15 mon espérance en Dieu, et ce qu’ils attendent eux-mêmes, c’est qu’il va y avoir une résurrection des justes et des injustes.

16 C’est pourquoi, moi aussi, je m’efforce de garder une conscience irréprochable en toute chose devant Dieu et devant les hommes.

17 Au bout de plusieurs années, je suis venu apporter le produit des aumônes destinées à ma nation, et présenter des offrandes rituelles.

18 C’est à cette occasion qu’on m’a trouvé dans le Temple après une cérémonie de purification, sans qu’il y ait eu ni attroupement ni tumulte.

19 Il y avait, ce jour-là, des Juifs venus de la province d’Asie ; ils devraient se présenter devant toi et m’accuser s’ils avaient quelque chose contre moi.

20 Ou bien alors, que ceux qui sont là disent quel délit ils ont constaté quand j’ai comparu devant le Conseil suprême.

21 À moins qu’il ne s’agisse de cette seule parole que j’ai criée, debout au milieu d’eux : “C’est à cause de la résurrection des morts que je passe aujourd’hui en jugement devant vous.” »

22 Félix, qui avait une connaissance approfondie de ce qui concerne le Chemin du Seigneur, ajourna l’audience en disant : « Quand le commandant Lysias descendra de Jérusalem, je rendrai une sentence sur votre affaire. »

23 Il donna l’ordre au centurion de garder Paul en détention avec un régime adouci, et sans empêcher les siens de lui rendre des services.

24 Quelques jours plus tard, Félix vint avec sa femme Drusille, qui était juive.

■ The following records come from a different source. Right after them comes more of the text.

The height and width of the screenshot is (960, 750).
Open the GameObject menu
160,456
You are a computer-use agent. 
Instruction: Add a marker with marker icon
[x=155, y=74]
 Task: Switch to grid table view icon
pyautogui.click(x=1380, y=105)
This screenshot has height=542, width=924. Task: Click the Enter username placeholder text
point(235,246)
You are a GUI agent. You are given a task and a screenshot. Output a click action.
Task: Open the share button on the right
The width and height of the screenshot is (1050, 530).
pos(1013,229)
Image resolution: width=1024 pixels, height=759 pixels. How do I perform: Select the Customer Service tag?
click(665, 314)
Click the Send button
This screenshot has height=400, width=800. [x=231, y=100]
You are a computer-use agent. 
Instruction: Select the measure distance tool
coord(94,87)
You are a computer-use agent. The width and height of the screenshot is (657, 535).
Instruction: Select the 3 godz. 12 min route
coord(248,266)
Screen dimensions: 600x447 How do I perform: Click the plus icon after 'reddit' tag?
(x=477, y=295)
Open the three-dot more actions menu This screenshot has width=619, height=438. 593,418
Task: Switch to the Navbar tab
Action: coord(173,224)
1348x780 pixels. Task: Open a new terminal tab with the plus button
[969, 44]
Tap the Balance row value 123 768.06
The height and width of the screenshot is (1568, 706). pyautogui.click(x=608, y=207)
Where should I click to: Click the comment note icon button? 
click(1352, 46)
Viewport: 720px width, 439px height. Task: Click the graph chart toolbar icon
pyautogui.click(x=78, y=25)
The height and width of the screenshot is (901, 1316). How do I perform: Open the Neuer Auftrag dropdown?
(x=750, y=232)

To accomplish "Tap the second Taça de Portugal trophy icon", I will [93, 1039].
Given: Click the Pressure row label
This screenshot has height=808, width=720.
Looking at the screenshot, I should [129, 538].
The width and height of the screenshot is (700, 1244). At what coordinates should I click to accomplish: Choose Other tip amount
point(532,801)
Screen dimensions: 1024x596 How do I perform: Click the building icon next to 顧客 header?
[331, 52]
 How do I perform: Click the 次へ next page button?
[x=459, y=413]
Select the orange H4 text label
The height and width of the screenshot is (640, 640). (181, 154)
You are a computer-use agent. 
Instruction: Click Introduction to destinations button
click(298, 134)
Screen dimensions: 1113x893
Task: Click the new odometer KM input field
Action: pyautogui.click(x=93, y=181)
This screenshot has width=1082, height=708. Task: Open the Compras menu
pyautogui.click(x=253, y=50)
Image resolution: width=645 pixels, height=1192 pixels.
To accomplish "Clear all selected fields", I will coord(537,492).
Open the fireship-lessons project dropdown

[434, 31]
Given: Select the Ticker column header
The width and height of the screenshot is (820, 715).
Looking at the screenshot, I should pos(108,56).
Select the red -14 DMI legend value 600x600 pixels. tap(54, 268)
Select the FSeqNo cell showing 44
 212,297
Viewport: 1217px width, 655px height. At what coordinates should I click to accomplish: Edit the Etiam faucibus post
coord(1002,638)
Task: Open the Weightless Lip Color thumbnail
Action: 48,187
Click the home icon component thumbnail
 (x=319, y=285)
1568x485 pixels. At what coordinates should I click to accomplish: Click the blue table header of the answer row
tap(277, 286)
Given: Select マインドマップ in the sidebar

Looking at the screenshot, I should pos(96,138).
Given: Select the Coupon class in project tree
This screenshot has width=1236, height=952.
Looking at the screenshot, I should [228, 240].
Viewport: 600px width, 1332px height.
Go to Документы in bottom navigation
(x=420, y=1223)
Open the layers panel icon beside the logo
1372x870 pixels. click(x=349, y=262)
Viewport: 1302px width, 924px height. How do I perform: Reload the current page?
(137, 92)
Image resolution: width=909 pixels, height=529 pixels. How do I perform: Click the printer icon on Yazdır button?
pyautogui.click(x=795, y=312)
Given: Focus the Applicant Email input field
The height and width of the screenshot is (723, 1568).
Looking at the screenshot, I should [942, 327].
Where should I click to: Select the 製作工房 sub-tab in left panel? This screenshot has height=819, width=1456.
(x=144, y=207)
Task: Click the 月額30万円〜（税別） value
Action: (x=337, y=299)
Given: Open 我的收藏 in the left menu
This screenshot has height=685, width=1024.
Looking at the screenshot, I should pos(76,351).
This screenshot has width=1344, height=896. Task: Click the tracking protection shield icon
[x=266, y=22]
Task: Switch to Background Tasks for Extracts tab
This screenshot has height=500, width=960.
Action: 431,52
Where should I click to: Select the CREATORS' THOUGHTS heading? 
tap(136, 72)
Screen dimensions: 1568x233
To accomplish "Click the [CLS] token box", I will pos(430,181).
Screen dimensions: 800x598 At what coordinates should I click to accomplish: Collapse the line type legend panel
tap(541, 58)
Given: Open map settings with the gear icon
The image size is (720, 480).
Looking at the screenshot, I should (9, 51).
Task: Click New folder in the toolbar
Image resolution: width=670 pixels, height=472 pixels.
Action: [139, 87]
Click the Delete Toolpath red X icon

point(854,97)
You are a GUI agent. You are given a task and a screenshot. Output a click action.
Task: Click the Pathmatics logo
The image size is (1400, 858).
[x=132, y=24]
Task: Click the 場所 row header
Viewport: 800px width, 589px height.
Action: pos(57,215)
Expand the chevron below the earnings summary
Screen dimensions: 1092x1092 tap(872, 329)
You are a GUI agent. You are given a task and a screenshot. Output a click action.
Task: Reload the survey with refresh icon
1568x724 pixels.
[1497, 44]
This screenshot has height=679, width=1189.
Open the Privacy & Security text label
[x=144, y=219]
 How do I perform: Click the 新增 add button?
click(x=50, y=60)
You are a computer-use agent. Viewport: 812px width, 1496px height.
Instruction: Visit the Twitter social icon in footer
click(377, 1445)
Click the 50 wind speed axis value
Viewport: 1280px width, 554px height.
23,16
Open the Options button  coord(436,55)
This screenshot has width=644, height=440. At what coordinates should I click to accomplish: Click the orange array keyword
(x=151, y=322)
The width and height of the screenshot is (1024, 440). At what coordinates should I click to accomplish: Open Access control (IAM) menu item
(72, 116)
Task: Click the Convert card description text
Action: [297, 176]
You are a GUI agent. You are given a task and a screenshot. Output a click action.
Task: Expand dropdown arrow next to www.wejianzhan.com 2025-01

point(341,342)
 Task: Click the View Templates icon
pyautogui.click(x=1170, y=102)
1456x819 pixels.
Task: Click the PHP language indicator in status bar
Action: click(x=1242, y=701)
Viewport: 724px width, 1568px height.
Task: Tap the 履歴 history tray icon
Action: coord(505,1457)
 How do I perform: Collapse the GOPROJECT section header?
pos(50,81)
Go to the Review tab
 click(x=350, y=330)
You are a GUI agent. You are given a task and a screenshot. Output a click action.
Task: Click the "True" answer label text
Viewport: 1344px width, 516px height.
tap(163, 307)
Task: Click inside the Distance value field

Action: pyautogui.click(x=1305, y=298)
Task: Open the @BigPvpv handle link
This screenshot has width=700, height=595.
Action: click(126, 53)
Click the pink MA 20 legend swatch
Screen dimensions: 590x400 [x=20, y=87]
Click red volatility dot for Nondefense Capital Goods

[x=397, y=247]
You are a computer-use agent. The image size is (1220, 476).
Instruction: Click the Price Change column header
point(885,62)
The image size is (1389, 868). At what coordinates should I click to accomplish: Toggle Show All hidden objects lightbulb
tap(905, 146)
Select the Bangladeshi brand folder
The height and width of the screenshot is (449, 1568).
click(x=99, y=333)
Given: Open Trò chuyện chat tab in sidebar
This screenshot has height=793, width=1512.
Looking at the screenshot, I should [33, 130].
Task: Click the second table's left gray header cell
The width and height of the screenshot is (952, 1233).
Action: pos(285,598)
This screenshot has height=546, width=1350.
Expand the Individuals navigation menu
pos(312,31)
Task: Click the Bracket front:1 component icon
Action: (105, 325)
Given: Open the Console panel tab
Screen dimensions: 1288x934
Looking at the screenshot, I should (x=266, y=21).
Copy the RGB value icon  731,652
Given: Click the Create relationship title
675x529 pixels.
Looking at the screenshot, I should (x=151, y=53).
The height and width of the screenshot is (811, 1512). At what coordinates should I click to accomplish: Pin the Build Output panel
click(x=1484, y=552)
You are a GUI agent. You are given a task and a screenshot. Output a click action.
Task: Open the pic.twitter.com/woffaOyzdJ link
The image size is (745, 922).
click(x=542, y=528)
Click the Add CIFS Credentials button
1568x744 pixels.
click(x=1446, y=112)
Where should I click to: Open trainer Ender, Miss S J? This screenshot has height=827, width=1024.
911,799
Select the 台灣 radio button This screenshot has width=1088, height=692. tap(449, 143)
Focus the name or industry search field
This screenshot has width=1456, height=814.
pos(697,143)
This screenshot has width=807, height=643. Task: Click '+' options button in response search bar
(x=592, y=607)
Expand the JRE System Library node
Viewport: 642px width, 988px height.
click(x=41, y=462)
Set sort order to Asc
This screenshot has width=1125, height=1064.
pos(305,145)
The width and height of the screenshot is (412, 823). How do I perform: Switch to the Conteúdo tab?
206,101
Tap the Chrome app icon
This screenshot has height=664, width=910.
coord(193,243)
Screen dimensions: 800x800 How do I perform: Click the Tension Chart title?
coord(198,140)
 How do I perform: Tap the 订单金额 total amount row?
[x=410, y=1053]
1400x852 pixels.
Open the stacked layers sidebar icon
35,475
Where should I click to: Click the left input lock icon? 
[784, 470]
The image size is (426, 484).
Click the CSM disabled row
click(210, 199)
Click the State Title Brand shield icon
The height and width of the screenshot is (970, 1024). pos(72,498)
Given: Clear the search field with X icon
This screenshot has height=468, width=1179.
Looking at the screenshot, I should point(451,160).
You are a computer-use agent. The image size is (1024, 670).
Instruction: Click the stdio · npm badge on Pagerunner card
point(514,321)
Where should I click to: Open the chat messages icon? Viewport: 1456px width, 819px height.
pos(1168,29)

Il envoya chercher Paul et l’écouta parler de la foi au Christ Jésus.

25 Mais quand l’entretien porta sur la justice, la maîtrise de soi et le jugement à venir, Félix fut pris de peur et déclara : « Pour le moment, retire-toi ; je te rappellerai à une prochaine occasion. »

26 Il n’en espérait pas moins que Paul lui donnerait de l’argent ; c’est pourquoi il l’envoyait souvent chercher pour parler avec lui.

27 Deux années s’écoulèrent ; Félix reçut comme successeur Porcius Festus. Voulant accorder une faveur aux Juifs, Félix avait laissé Paul en prison.